OOM Killing Redis on Large Scan with OpenVAS

Scanning / scan configuration
1

I have a large, sparsely populated scan environment. One particular scan is of a /21 range, hitting 187 hosts. The scan is running out of memory. The Linux oom killer is killing Redis.

The scan is limited to 10 simultaneous hosts, with 3 consecutive nvts per host.

Currently our OpenVAS environment is a bit old, I need to have the team upgrade the software, presently 21.4.1

The machine is presently running on 16 cores and 24GB of RAM.

How do I tune this? I would rather not have to break up the scan into smaller scans, as distribution of hosts in the subnets is not even, so I can’t just use /24s, I would have to dig and analyze and fiddle with lists of hosts, losing broad coverage of the “unknowns” on the network.

Why is Redis using so much RAM? Is there something that can be further tuned?

2

Hello mgjk, and welcome to the Greenbone community!

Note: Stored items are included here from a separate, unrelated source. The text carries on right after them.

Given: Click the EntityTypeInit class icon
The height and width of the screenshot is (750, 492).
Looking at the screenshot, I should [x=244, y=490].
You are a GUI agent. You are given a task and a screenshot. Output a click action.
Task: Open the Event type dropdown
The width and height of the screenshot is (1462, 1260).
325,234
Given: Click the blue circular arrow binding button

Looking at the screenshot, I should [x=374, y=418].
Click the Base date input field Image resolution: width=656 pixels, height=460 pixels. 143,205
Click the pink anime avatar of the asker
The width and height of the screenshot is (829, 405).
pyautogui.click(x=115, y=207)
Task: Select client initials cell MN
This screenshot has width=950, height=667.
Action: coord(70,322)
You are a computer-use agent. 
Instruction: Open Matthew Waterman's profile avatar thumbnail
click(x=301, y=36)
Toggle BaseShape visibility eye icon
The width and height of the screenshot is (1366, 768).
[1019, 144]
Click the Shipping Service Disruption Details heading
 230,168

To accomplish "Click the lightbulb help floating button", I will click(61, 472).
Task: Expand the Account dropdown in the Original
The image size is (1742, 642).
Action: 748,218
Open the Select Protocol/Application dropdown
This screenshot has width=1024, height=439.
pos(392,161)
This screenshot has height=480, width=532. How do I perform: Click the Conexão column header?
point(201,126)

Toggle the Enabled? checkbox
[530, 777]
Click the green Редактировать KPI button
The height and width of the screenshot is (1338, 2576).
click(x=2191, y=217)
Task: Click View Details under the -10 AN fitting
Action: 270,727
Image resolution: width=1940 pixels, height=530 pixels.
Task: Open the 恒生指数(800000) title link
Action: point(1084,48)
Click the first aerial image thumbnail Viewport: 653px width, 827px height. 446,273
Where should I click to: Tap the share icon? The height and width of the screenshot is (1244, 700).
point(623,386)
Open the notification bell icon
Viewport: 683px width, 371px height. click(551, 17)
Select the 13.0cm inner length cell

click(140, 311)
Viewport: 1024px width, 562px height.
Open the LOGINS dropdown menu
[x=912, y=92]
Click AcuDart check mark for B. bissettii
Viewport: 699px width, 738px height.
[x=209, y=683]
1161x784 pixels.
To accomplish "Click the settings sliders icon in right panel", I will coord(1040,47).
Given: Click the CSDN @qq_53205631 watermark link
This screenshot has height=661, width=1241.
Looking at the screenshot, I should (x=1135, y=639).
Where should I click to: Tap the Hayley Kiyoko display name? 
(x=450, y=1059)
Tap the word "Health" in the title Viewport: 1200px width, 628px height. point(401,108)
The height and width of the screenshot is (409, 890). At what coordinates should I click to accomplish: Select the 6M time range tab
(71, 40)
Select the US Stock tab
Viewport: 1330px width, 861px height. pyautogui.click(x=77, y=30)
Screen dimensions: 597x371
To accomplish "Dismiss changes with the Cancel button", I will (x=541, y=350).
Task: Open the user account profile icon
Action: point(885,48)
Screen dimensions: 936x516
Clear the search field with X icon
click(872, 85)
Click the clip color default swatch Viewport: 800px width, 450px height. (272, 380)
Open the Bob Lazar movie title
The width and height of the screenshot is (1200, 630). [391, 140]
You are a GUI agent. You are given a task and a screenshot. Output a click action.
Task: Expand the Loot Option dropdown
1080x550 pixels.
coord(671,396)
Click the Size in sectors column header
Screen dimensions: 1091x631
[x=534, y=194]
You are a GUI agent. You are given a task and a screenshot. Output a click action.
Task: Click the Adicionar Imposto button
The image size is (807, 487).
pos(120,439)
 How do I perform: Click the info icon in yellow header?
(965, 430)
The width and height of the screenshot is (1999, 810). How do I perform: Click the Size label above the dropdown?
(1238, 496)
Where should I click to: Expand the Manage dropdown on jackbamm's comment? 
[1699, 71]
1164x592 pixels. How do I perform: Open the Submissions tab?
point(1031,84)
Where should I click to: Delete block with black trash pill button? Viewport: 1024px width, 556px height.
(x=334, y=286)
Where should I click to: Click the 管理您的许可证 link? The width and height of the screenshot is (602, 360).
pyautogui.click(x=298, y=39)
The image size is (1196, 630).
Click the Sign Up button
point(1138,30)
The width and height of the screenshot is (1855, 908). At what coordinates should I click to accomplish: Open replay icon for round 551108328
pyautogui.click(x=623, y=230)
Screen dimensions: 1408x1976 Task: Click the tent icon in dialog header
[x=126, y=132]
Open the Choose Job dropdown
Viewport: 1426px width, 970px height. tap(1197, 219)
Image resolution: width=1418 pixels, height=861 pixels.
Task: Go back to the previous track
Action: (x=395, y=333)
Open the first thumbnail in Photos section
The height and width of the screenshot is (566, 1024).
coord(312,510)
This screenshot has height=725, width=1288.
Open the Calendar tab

The problem you describe is not easy to solve as it can have several root causes, from known issues to usage behaviour. In particular, there can be problems with vHosts and CGI caching.

In general, we recommend the following:

  • Prevent overloading the system by adjusting the usage:
    • Do not start scan tasks all at once, use schedules to start them at intervals
    • Reconfigure scan targets to include less hosts, split the hosts into more targets and tasks instead
    • Do not run or schedule feed updates for times where scan tasks are running or scheduled to run
    • Do not view or download large reports while scan tasks are running
  • Disable vHost expansion for scans that cause problems:
    • Clone and edit the used scan config
    • Set the scanner preference expand_vhosts to 0 and save the change
  • Disable CGI caching for scans that cause problems:
    • Clone and edit the used scan config
    • Browse to the VT family Settings
    • Edit the VT Global Variable Settings (OID: 1.3.6.1.4.1.25623.1.0.12288)
    • Set the preference Disable caching of web pages during CGI scanning to Yes and save the change

Last but not least, if you think that you can narrow the problem down to a specific host and/or vulnerability test, please either open an issue for the scanner at https://github.com/greenbone/openvas-scanner/issues or the vulnerability test at Vulnerability Tests - Greenbone Community Forum!

2 Likes
3

Thank you so much for the tips. Is there a recommended way to increasing log verbosity? to e…g, figure out exactly which plugins launched when resource usage started to get excessive?

What in redis would be using so much memory? Is that what the vHost expansion and redis caching suggestion is trying to address?